Below are entries; output exactly the lines from the one with "Where should I" to the one with "Go to Chiến", both included, and nothing else.

§ Material provided:
━━━━━━━━━━━━━━━━━━━━

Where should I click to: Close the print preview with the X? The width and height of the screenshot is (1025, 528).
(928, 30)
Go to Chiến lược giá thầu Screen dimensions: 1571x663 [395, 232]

━━━━━━━━━━━━━━━━━━━━

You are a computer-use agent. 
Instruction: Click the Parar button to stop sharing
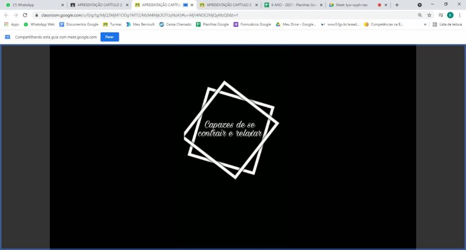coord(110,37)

━━━━━━━━━━━━━━━━━━━━

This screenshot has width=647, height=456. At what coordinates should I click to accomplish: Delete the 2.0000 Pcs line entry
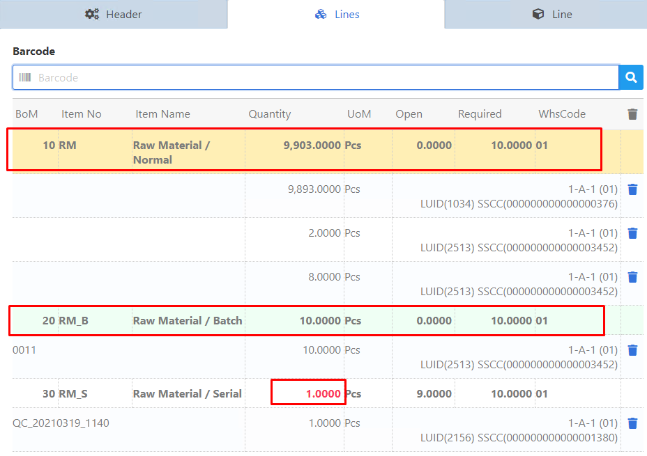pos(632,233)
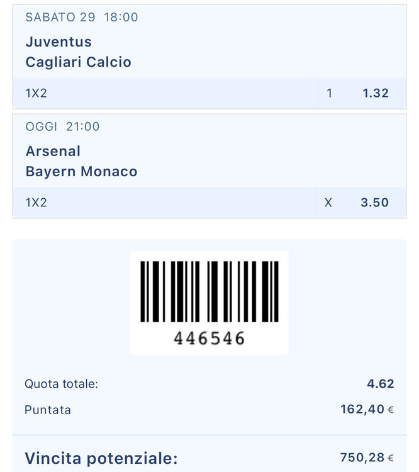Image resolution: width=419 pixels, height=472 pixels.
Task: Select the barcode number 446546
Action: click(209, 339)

━━━━━━━━━━━━━━━━━━━━

§ Result:
Where should I click to: Close the print preview with the X? The width and height of the screenshot is (1025, 528).
(928, 30)
Go to Chiến lược giá thầu Screen dimensions: 1571x663 [395, 232]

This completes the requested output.